7.2.6 Aplicação cumulativa da pena de multa e aumento de pena Se o crime é cometido com o fim de obtenção de vantagem econômica, além da pena privativa de liberdade, será aplicada a pena de multa, como manda o § 1º do art. 218-B. Determina o art. 226 do Código Penal, com as modificações introduzidas pela Lei n° 11.106, de 28.03.2005, que a pena será aumentada em duas situações. Haverá aumento de quarta parte, quando o crime é cometido com o concurso de duas ou mais pessoas.
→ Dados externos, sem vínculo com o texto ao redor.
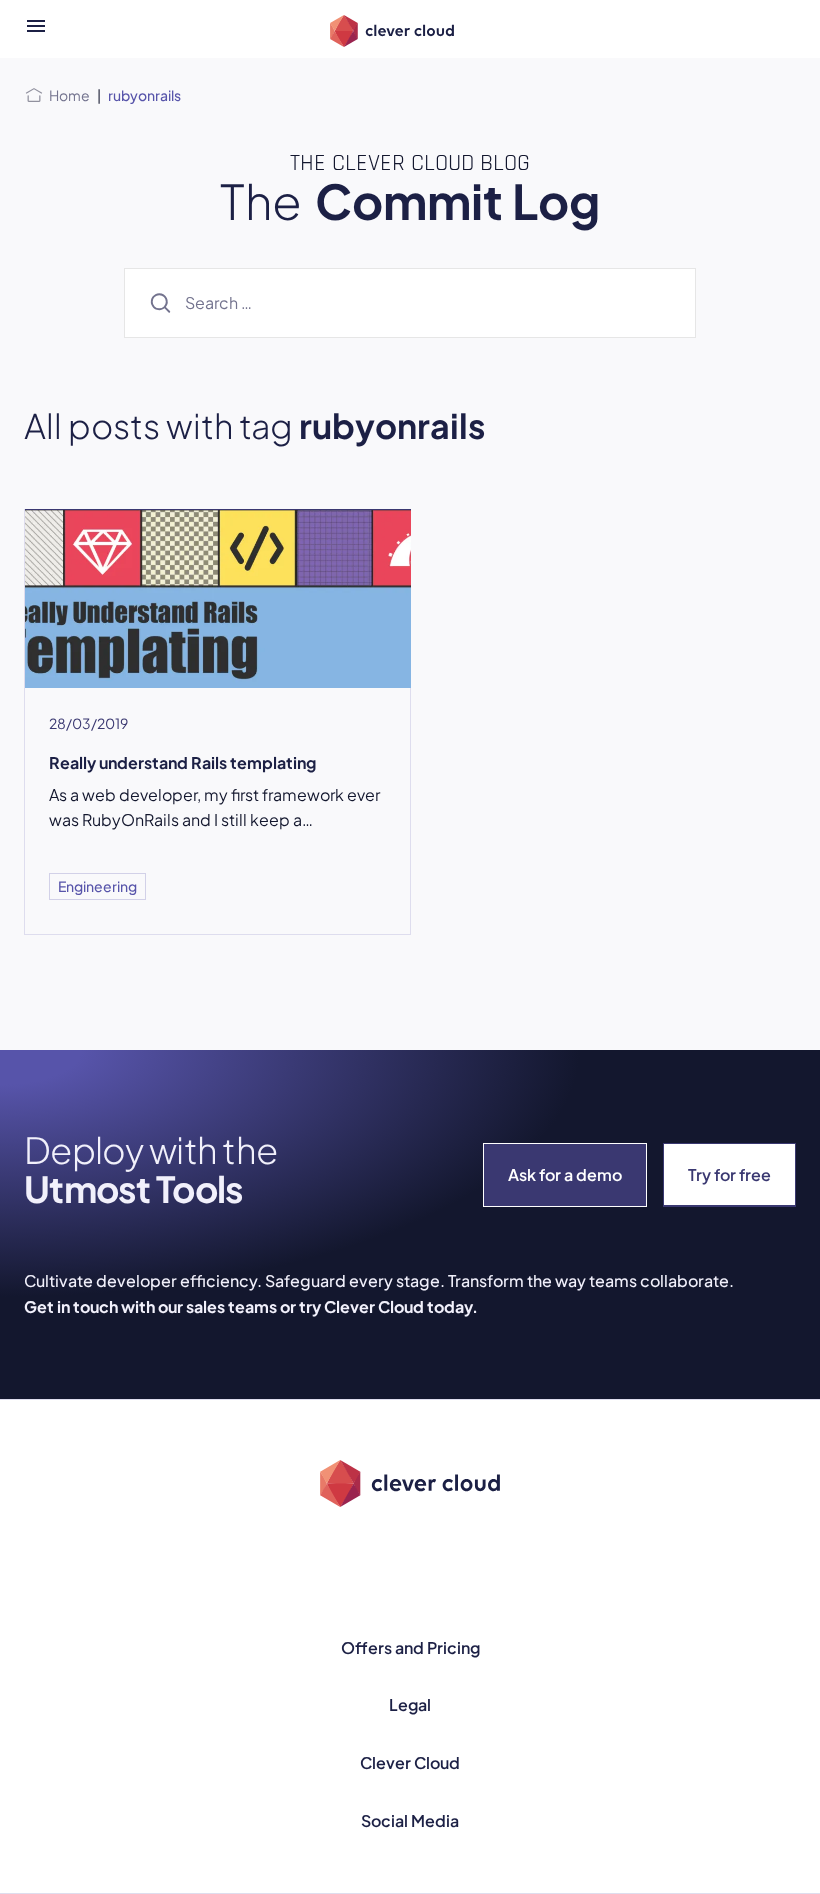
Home (69, 95)
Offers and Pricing (410, 1647)
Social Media (410, 1820)
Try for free (729, 1174)
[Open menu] (36, 29)
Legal (410, 1704)
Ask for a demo (565, 1174)
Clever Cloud (410, 1762)
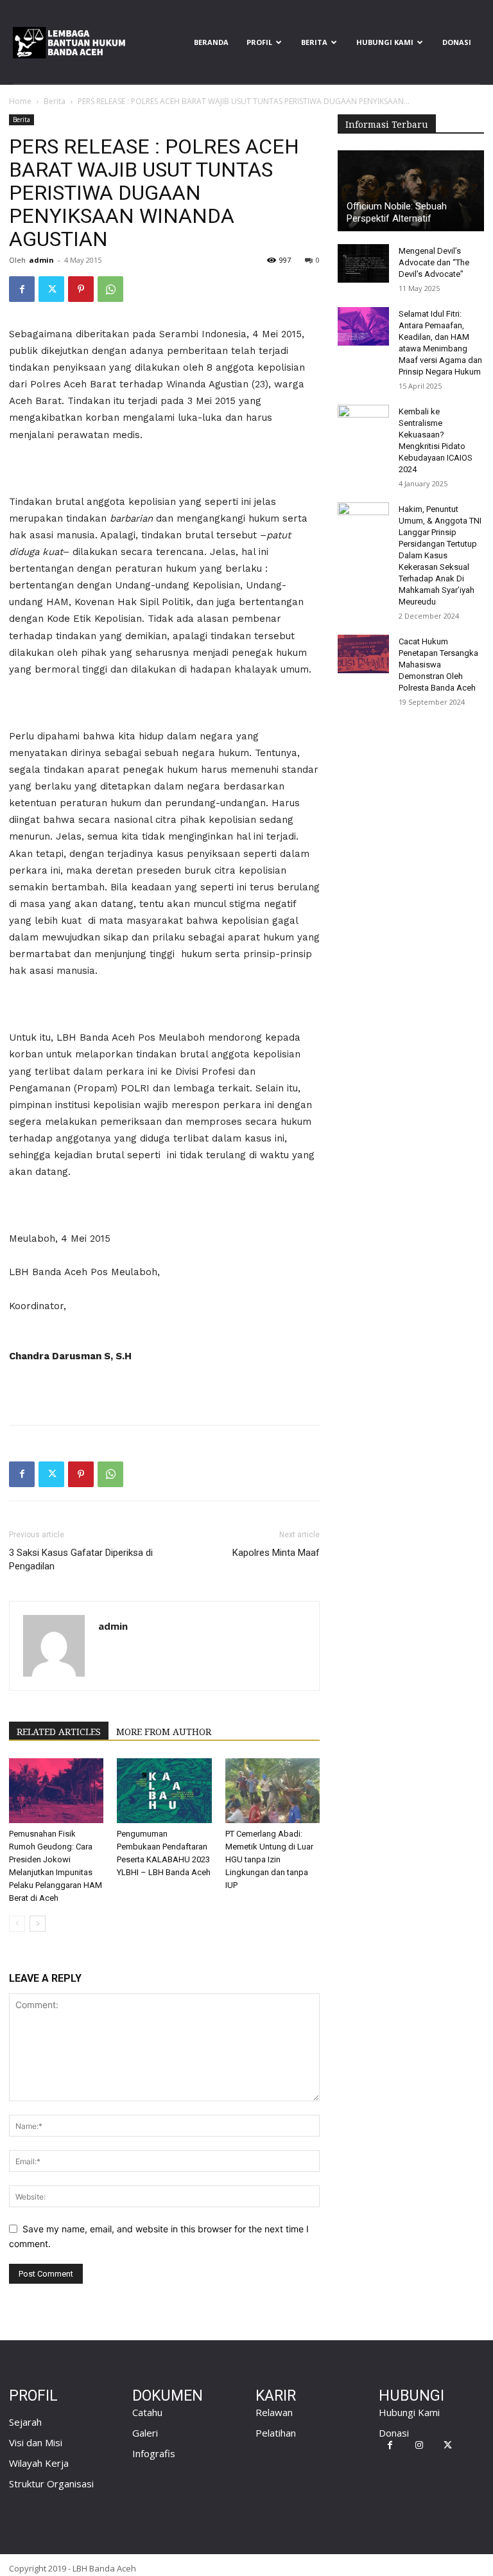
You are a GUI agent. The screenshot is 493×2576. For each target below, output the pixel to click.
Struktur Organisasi (51, 2483)
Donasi (456, 42)
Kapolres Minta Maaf (276, 1552)
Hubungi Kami (384, 42)
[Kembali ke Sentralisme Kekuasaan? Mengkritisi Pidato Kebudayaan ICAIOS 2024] (363, 424)
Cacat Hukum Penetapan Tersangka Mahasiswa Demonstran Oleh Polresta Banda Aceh (438, 665)
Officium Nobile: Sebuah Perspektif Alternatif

O aumento incide não apenas quando mais de duas pessoas
6 - Direito Penal III – Ney Moura Teles tiverem executado o procedimento típico, mas também no caso em que haja apenas coautoria intelectual ou participação, bastando a exigência do mínimo de duas pessoas.
Será aumentada de metade quando “o agente é ascendente, padrasto ou madrasta, tio, irmão, cônjuge, companheiro, tutor, curador, preceptor ou empregador da vítima ou por qualquer outro título tem autoridade sobre ela”. A norma refere-se a agentes que tenham, para com a vítima, uma relação de proximidade familiar ou de ascendência moral, como é o caso do professor, do mestre ou do instrutor, enfim, de todo que exerça alguma autoridade, de fato ou de direito. Se sobre o mesmo fato incidir mais de uma dessas causas de aumento de pena o juiz somente aplicará uma delas, devendo as demais ser levadas em conta no momento da fixação da pena-base como circunstância judicial. Já o art. 234-A determina que a pena seja aumentada de metade, se do crime resultar gravidez, e de um sexto até metade, se o agente transmite à vítima doença sexualmente transmissível, de que sabe ou deveria saber ser portador.
7.3
AÇÃO PENAL E SEGREDO DE JUSTIÇA
Dispõe o art. 225 do Código Penal, com a redação dada pela Lei n° 12.015, de 7.08.2009, que a ação penal relativa aos crimes definidos nos Capítulos I, II, do Título VI, é, em regra, de iniciativa pública condicionada à representação, alterando, assim, a regra anterior, que consagrava a ação de iniciativa privada como regra. O parágrafo único, todavia, determina que será de iniciativa pública incondicionada, quando a vitima é menor de 18 (dezoito) anos ou pessoa vulnerável. Assim, tratando-se de favorecimento da prostituição ou outra forma de exploração sexual de vulnerável, a ação penal é de iniciativa pública incondicionada. Estabelece o art. 234-B que os processos nos quais se apuram os crimes definidos no Título VI tramitarão em segredo de justiça. O fim da norma é, sobretudo, proteger a vítima e o acusado contra qualquer espécie de sensacionalismo. O segredo de justiça não alcança os sujeitos processuais e seus advogados.